This summer I had the opportunity to join Professor Dou’s research team and worked on a project that investigates resource misallocation in innovation with other undergraduate and PhD students. This project provides important economic insights into the efficiency of investments in R&D across industries. We analyzed patent citation data which reveals the levels of technological dependence between industries and constructed network graphs to visualize the innovation flow across industries in the US.
At the beginning of this project, we were able to familiarize ourselves with data analytics tools such as R and Excel while cleaning and processing raw data of patent citation of each classified industry category. We also gained hands-on experience of working with the special Morningstar terminal during the data collection process. One of the most interesting tasks we tackled is to visualize the relative connectivity of different industries’ technological innovation with the most fitting algorithm.

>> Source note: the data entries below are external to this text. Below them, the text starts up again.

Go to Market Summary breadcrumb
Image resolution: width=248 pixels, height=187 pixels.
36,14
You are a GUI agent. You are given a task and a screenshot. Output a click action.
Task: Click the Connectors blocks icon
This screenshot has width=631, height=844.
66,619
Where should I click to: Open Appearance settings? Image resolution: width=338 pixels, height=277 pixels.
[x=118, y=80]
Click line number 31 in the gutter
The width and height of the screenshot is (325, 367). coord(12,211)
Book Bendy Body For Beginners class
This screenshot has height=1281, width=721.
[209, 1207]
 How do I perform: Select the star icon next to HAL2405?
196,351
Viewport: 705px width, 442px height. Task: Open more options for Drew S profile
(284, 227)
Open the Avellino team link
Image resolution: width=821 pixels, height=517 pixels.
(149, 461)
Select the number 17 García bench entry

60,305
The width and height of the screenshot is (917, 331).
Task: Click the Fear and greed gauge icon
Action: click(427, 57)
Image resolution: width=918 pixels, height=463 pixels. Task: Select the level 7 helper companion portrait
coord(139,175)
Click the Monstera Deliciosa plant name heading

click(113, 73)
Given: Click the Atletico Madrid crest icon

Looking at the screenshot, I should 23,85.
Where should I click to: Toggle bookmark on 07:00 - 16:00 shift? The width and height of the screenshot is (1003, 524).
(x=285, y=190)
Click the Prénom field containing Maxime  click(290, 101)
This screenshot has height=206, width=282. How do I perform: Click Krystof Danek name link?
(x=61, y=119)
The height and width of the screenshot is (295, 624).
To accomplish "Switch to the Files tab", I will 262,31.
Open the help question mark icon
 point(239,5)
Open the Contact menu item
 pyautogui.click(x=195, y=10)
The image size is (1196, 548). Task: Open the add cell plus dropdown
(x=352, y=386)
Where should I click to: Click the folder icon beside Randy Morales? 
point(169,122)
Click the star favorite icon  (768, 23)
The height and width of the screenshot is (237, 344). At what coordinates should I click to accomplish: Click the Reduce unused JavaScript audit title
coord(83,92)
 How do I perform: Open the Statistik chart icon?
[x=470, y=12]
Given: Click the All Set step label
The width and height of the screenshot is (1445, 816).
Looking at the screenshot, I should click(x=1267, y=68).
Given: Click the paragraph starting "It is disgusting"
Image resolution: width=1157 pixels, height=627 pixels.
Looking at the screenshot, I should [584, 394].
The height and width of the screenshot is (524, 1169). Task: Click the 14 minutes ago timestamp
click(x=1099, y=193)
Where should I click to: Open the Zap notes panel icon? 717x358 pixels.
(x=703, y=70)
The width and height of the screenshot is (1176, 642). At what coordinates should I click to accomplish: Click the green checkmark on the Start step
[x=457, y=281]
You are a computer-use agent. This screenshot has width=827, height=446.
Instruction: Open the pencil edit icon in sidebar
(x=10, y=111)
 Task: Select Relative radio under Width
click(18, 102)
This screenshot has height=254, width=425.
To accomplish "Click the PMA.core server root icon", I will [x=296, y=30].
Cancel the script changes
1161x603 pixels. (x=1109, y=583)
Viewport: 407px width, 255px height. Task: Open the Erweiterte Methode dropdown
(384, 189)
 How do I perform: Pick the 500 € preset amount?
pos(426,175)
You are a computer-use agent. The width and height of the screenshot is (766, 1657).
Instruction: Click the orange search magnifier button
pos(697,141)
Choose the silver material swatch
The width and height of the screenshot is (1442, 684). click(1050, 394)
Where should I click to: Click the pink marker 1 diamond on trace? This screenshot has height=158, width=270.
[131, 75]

We first tried to graph with some built-in algorithms in R but could not derive reasonable interpretations from those network graphs, as the visual presentation of industries’ relative connectivity does not match their actual correlations. We realize that the algorithm created with graphing purposes similar to ours requires coding modifications that are beyond our knowledge. This led us to discover a new graphing software Gephi. We were able to adjust multiple parameters of the algorithm specific for our simulation and generate relatively accurate visualizations of the patent data.
Performing complex and sometimes time sensitive data analytics tasks together with my teammate honed my communication and coordination skills. I became more attentive to details. Weekly discussions with our project team helped me develop a deeper understanding of the complexity of efficient investment in R&D as well as the broader impact of the finance industry on the overall economy.